I like meeting my friends, being with my family, going for holidays.
Now I don't look at life where I'd say, 'Oh gosh, my life's over if I don't have films anymore.' My approach is that there's so much more for me to do.
Films happened to me accidentally when I met Marc Robinson in a hotel in Goa, where my mum worked as a supervisor. I would often go there, and the manager there would see me and tell my mom that I should try being a model.
I don't like being called a celebrity. So much so that I find it very uncomfortable looking at myself on the screen.
For me, a very chilled out day would be me on my couch or cooking, sitting with one or two friends watching TV or films over a glass of wine.
You are a human being and are allowed to be imperfect, and you are allowed to be flawed. There is a lot of beauty in your imperfections, in your uniqueness.
I love wearing very simple colours.
I have been singing since the time I was two. My mom says I would sing Gujarati songs with my grandmother when I was a kid.
'Barfi!' was a beautiful film. I'm proud to be associated with it.
Acting is a career where you keep learning with every film you do.
The reason I did 'PPNH' was because I wanted to do something different, wacky, and mainstream after 'Barfi!'
There are some actors that I know I won't do a film with no matter how good the film is.
I enjoyed every experience that life offers.
I don't like the way my arms jiggle.
I do use social media as a gateway into my personal life, but only to a certain extent. When I don't want to, I pull the blinds down.
It might sound cowardly, but I do agree that if you speak out about the casting couch, it will end your career.
I am not one of those people who want to work 24/7.
I didn't realise how much I was alienating people. I would constantly refuse to go out when friends would call. At one point, I didn't realise I was at home for a week.
My mum is a rock star, and I idolise her.
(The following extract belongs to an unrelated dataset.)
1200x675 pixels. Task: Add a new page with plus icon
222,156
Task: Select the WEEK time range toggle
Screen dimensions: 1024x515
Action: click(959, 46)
She was born in a conservative Muslim family, where the girls were not educated much, and she was required to wear a burkha. She felt repressed but dreamt of driving her own car, walking around in jeans and wearing sunglasses, and she did.
I like that with social media, you can choose how much you want to reveal. If there is an issue that requires clarification, at least you can turn to social media. You know it's coming from the horse's mouth.
Love yourself for who you are, and trust me, if you are happy from within, you are the most beautiful person, and your smile is your best asset.
I was always a very self-conscious person and was picked on for my body type. I used to feel low and sad all the time, but didn't know I was suffering from depression and Body Dysmorphic Disorder till I got help.
The elegance of a sari or the flirtiness of a lehenga is matchless.
I love music, I love to sing, but I am terrified of singing in public.
I would say the most difficult part of film-making is dealing with people you are working with and trying to forget the drama that goes behind the scenes.
If you are visible in the whole film, but there is no depth in your role, then the role is not significant.
I am being selfish here by saying this, but I believe 'Barfi!' helped me the most. It got me recognition and respect.
Eleven years of acting it has been for me, and I still sometimes think I am not cut out for this. I hate the people-pleasing that goes with it, and the stupid politics, but that is with every kind of work and job.